A federal judge in San Francisco had ruled that a Chapter 11 trustee had exclusive standing to bring a general alter ego claim against two owners of a Northern California farm that filed for bankruptcy, barring a creditor’s attempt to pierce the corporate veil.
But a three-judge panel—noting that state law determines whether a claim belongs to the trustee or a creditor—held on appeal that California law does not recognize a freestanding general alter ego claim or cause of action that will allow a corporation and its shareholders to be treated as alter egos for purposes of all of the corporation’s debts.
Writing for the panel, Senior Judge J. Clifford Wallace said that meant that there was no reason why United Kingdom-based Ahcom Ltd could not rely on an alter ego theory to sue Hendrik and Lettie Smeding individually to confirm an arbitration award and for breach of contract.
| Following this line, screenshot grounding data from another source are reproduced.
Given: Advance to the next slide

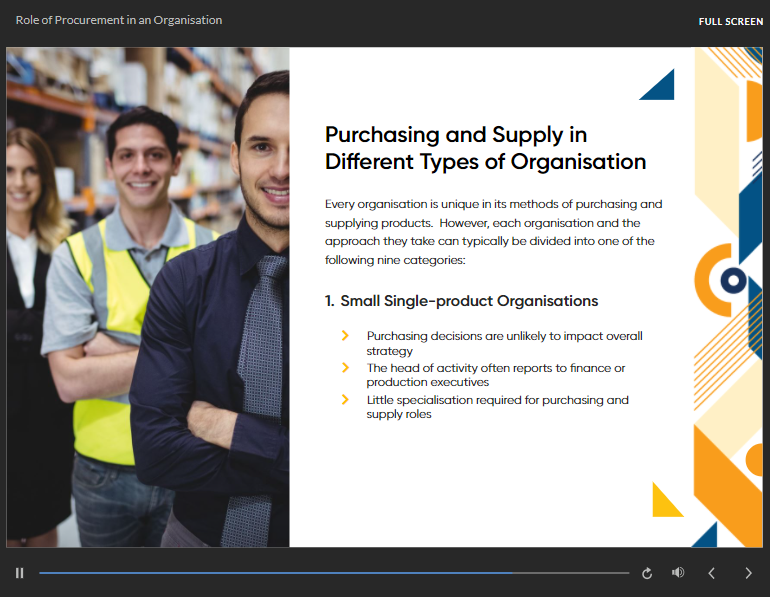Looking at the screenshot, I should (x=748, y=573).

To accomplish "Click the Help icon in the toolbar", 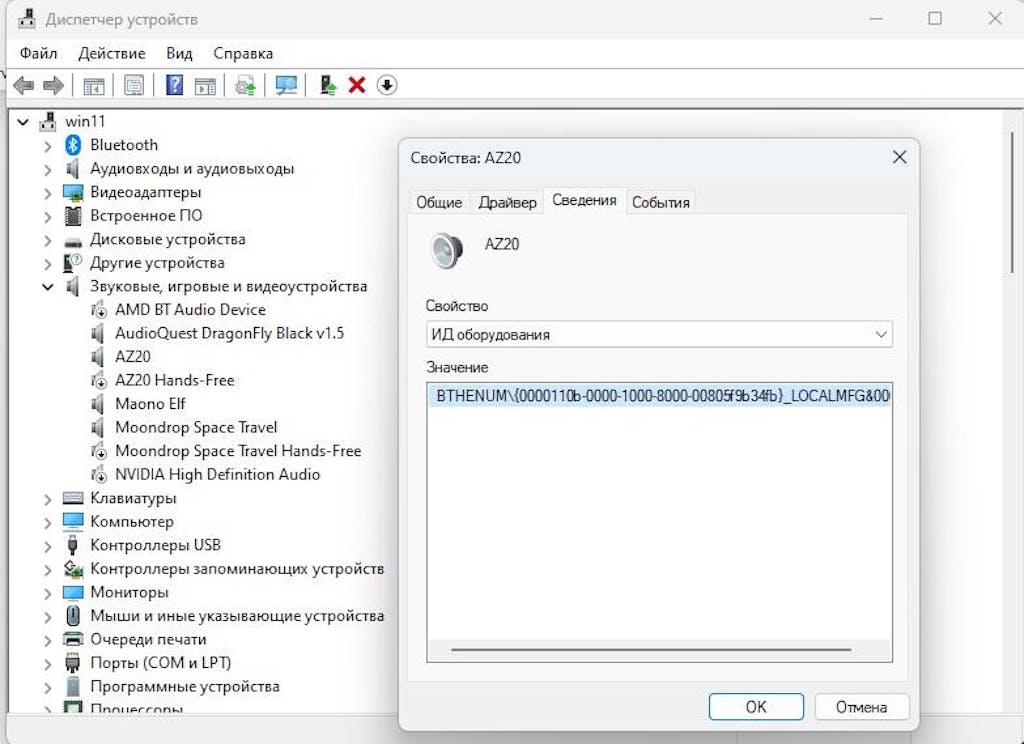I will point(175,86).
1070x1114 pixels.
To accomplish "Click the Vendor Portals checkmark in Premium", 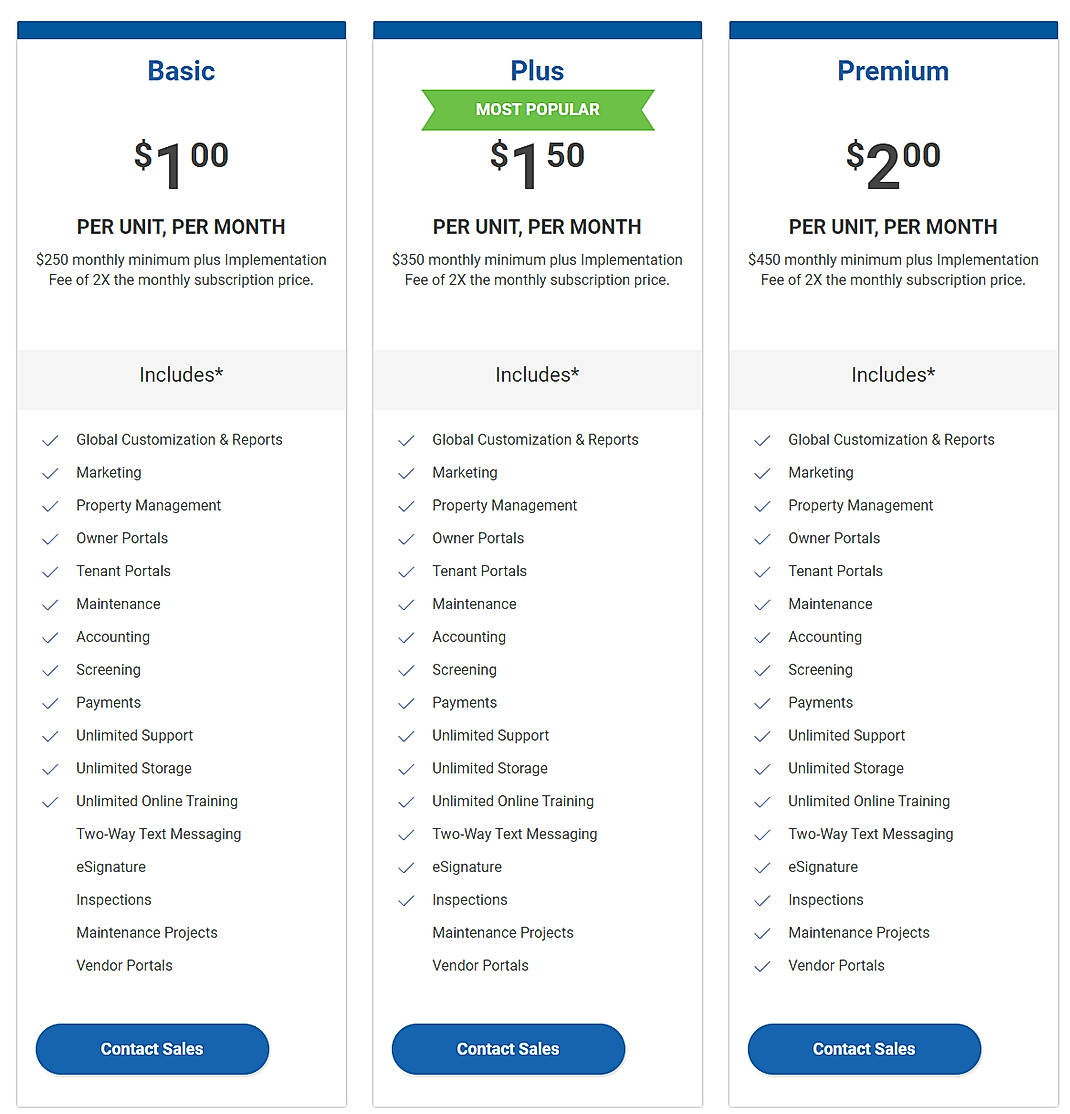I will (x=762, y=966).
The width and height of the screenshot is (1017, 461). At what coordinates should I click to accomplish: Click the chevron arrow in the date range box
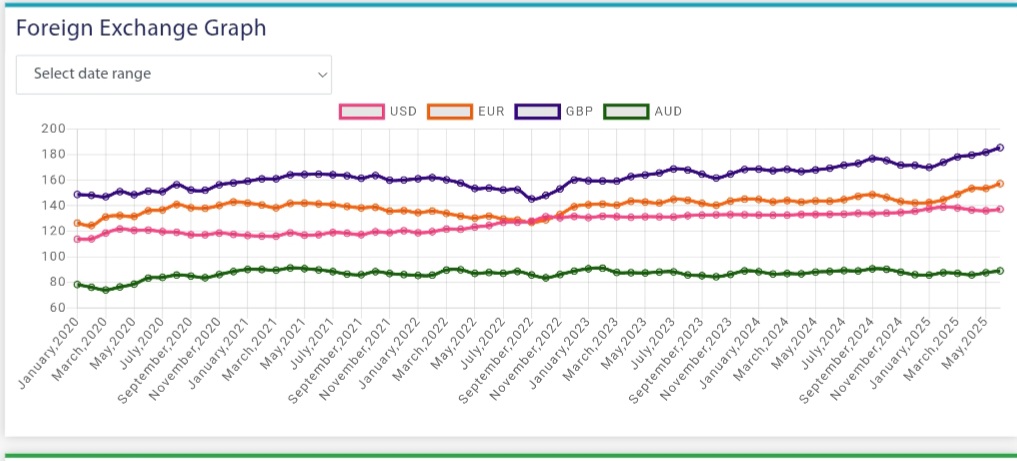pyautogui.click(x=322, y=74)
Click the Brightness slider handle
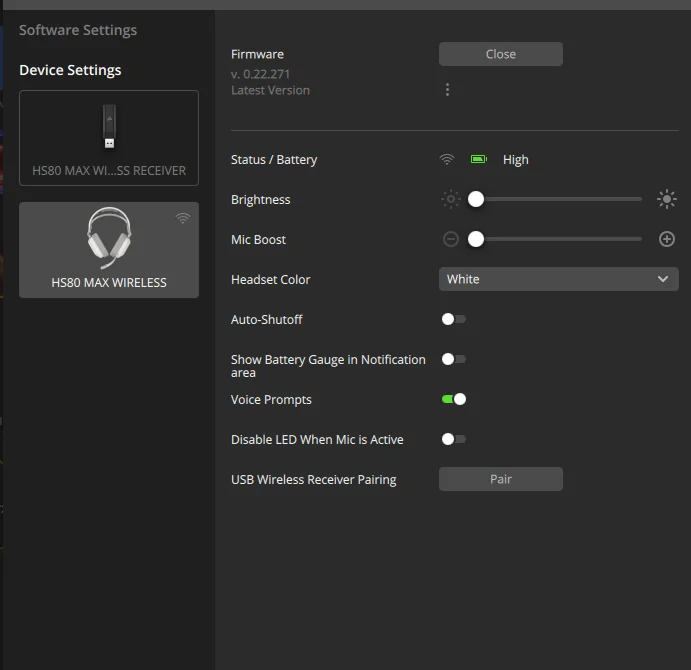 [x=476, y=199]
Ahcom sued the Smedings, who operated Nuttery Farms Inc. in St. Helena, after the business allegedly failed to deliver on a contract to provide Almonds to Ahcom.
Pursuant to the contract, Ahcom brought an arbitration action against Nuttery Farms before a tribunal in Hamburg, Germany and prevailed. Ahcom then sued in California state court to collect the award, but it named the Smedings as defendants rather than Nuttery Farms, which had petitioned for bankruptcy protection soon after the arbitration award.
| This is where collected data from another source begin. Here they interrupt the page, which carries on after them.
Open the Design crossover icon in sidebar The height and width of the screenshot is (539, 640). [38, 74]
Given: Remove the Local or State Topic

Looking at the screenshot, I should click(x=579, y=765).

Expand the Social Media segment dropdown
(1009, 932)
Ahcom sought to pierce Nuttery Farms’ corporate veil in order to direct its arbitration confirmation and breach of contract claims against the Smedings. It asserted that they controlled the business as an alter ego, diverting funds and other assets to their own uses to the detriment of creditors, including Ahcom.
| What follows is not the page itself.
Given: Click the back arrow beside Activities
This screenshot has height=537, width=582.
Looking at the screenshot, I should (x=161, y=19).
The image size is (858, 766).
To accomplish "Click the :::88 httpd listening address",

The Smedings removed the suit to the U.S. District Court for the Northern District of California and argued that the company was asserting a claim that harmed not just Ahcom but all creditors. Senior U.S. District Judge Samuel J. Conti agreed with the Smedings that such a claim was the exclusive property of the trustee, and he dismissed the complaint.
But the Ninth Circuit reversed, with Wallace reasoning that the Smedings were incorrect in arguing that the California Court of Appeal’s 1977 ruling in Stodd v. Goldberger 73 Cal.App.3d 827 created a general alter ego claim that a trustee can assert on behalf of all creditors.
In Stodd, a bankruptcy trustee sued the debtor’s shareholders on an alter ego theory to establish personal liability for all of the debtor’s debts, but the Court of Appeal affirmed a trial court’s dismissal. The court reasoned that a trustee could not maintain an action on an alter ego theory without some allegation of injury to the corporation giving rise to a right of action in it against the shareholders, and that if no such allegation was present, the asserted cause of action belonged to each creditor individually, not the trustee.
The U.S. Bankruptcy Court for the Central District of California and the Ninth Circuit Bankruptcy Appellate Panel subsequently relied on Stodd to conclude that California permitted a corporation to bring a general alter ego claim against its owners if some injury to the corporation was alleged.
Wallace, however, said those courts misread the opinion.
“Stodd was not, as the Smedings maintain, creating a ‘general alter ego claim,’ ” he wrote. “Instead, Stodd was attempting to distinguish established ‘right[s] of action’ that are properly brought by the trustee (fraudulent conveyance, conversion, and theft…) from those that are not. Under Stodd, the trustee can sue for the former but not for the latter.”
Judges Susan P. Graber and M. Margaret McKeown joined Wallace in his opinion.
The case is Ahcom, Ltd. v. Smeding, 09-16020.